Minister sprawiedliwości Jarosław Gowin chce "otworzyć" dostęp do zawodów, które objęte są szczególnymi regulacjami. Na początku marca zaprezentował transzę pierwszych 49 zawodów regulowanych (z ogólnej liczby 380), do których dostęp ma zostać ułatwiony lub całkowicie otwarty. Dalsze plany obejmują deregulację dostępu do kolejnych ok. 200 profesji.

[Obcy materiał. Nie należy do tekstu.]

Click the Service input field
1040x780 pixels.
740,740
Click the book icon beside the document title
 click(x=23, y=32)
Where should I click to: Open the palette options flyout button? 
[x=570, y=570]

Udało się wynegocjować deregulację ponad 200 kolejnych zawodów

Całkowicie zniesione mają być wymagania ustawowe m.in. dla przewodników i pilotów; licencje i wymogi mają też przestać obowiązywać pośredników pracy i doradców zawodowych. Bardziej szczegółowe i drobniejsze zmiany dotyczą uzyskiwania uprawnień do wykonywania zawodów prawniczych, np. radcy prawnego, komornika i notariusza. Zmiany mają czekać także m.in. geodetów. Zniesiony ma zostać egzamin i wymóg praktyki zawodowej. Kursy, egzaminy i licencje zniesione zostaną też w odniesieniu do pracowników ochrony fizycznej.

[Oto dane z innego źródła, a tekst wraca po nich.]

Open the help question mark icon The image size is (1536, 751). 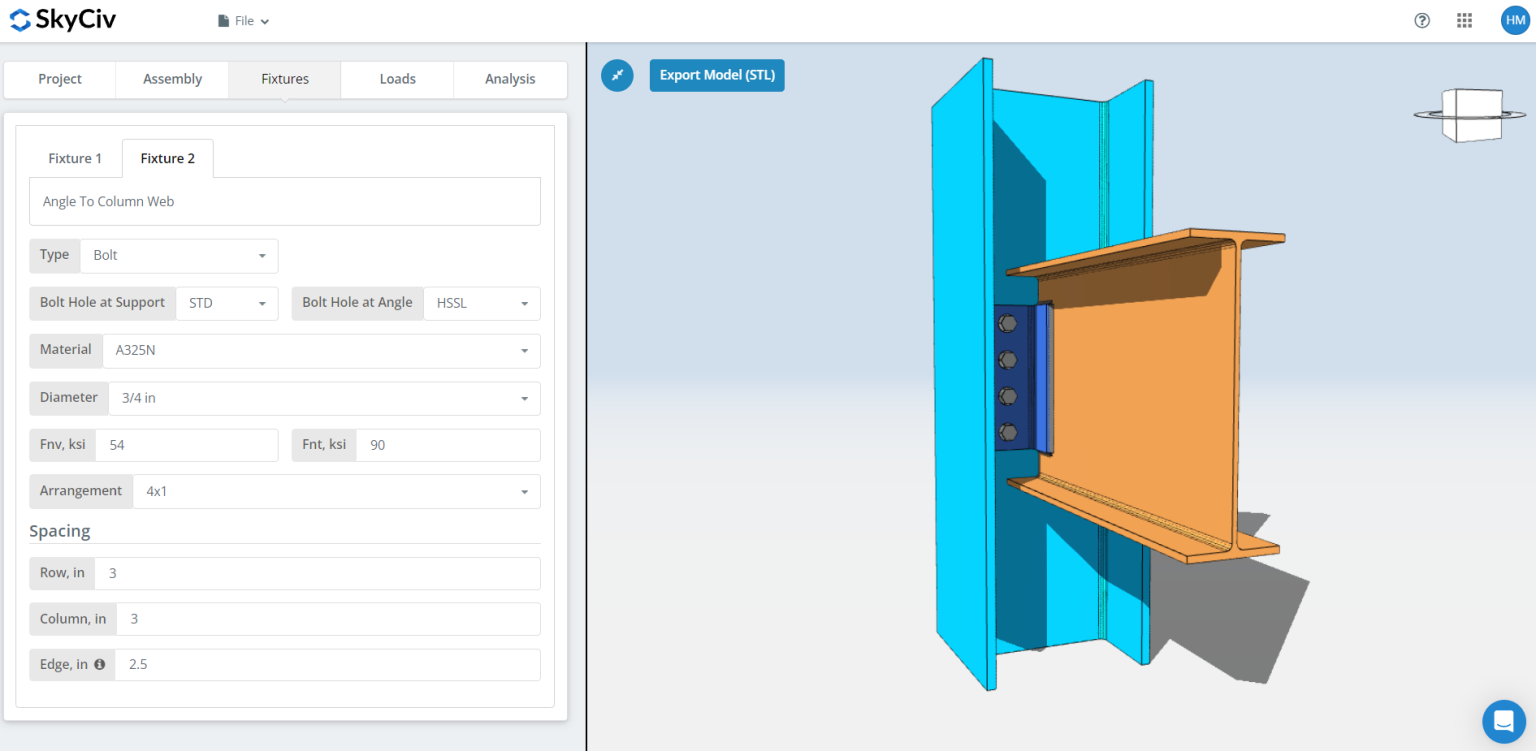point(1422,20)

"Udało się wynegocjować deregulację ponad 200 kolejnych zawodów" - powiedział ostatnio PAP Gowin. "Jeśli uda się to przeprowadzić przez Sejm, będzie to największy zastrzyk wolności gospodarczej od czasu ustawy ministra Mieczysława Wilczka (z grudnia 1988 r., uchwalonej za rządów M. Rakowskiego - PAP)" - dodał.

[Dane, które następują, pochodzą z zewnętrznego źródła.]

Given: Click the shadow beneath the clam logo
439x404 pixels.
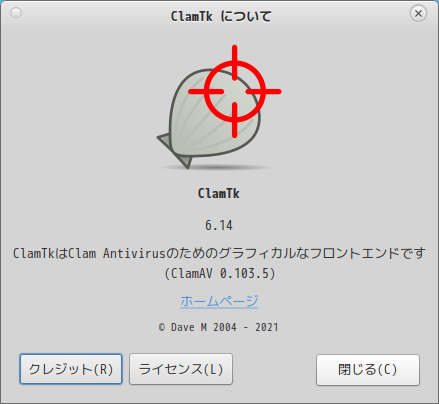Looking at the screenshot, I should click(216, 167).
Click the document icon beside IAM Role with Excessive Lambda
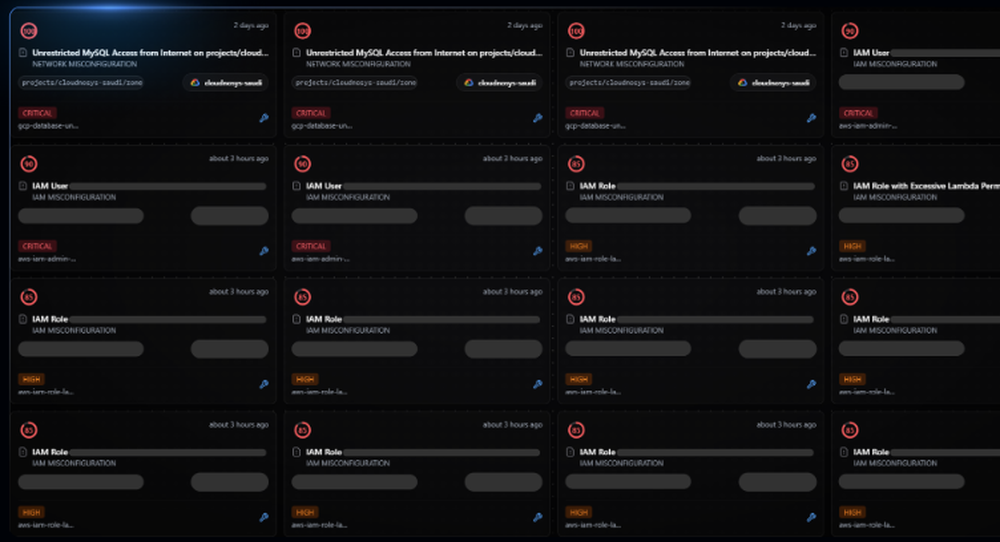 844,186
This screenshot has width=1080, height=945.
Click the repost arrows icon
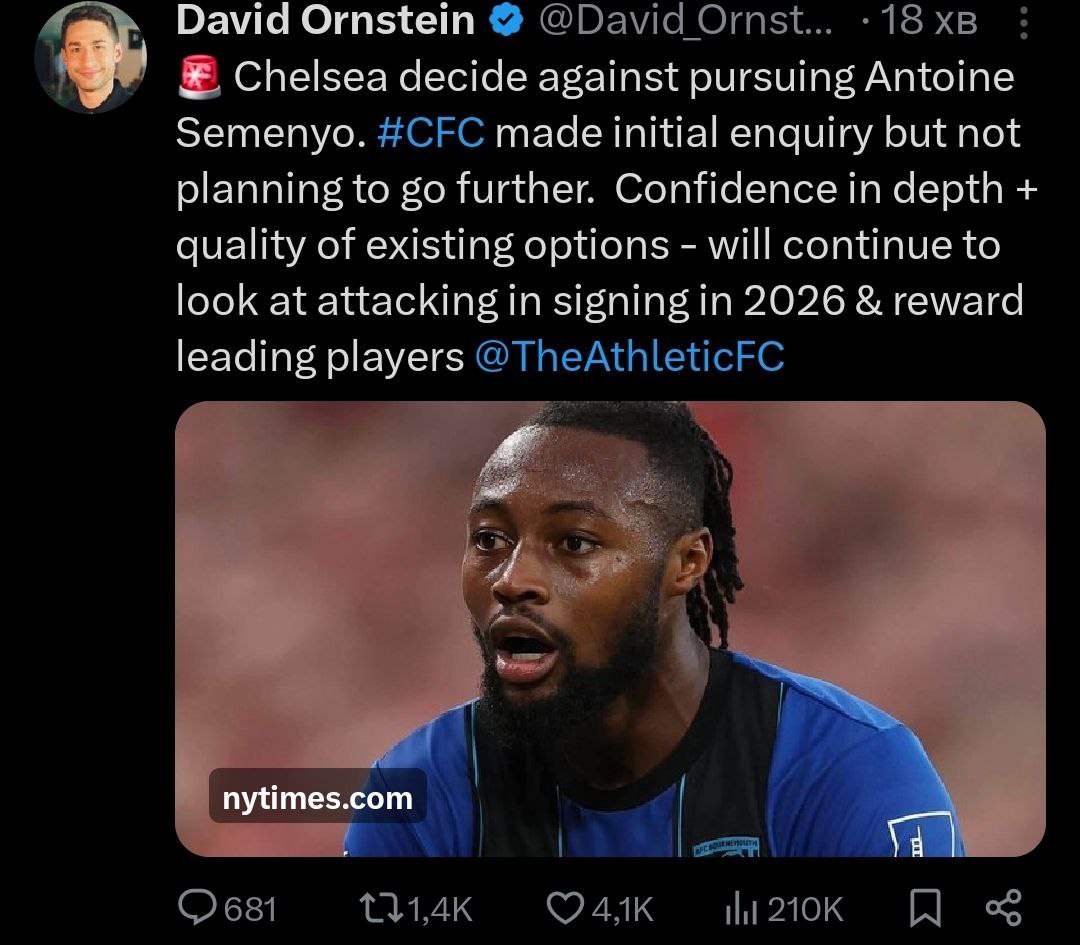[382, 908]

Ma on nadzieję, że jeszcze w tym roku parlament uchwali przynajmniej pierwszą z transz deregulacji - 49 zawodów. Na razie jednak, jak dodał, rząd jest przed decyzją w tej sprawie. Minister wskazał, że jest grupa zawodów, co do których regulacje muszą pozostać. Wskazuje je lista Komisji Europejskiej i są to np. lekarze, pielęgniarki, położne, architekci, zawody prawnicze.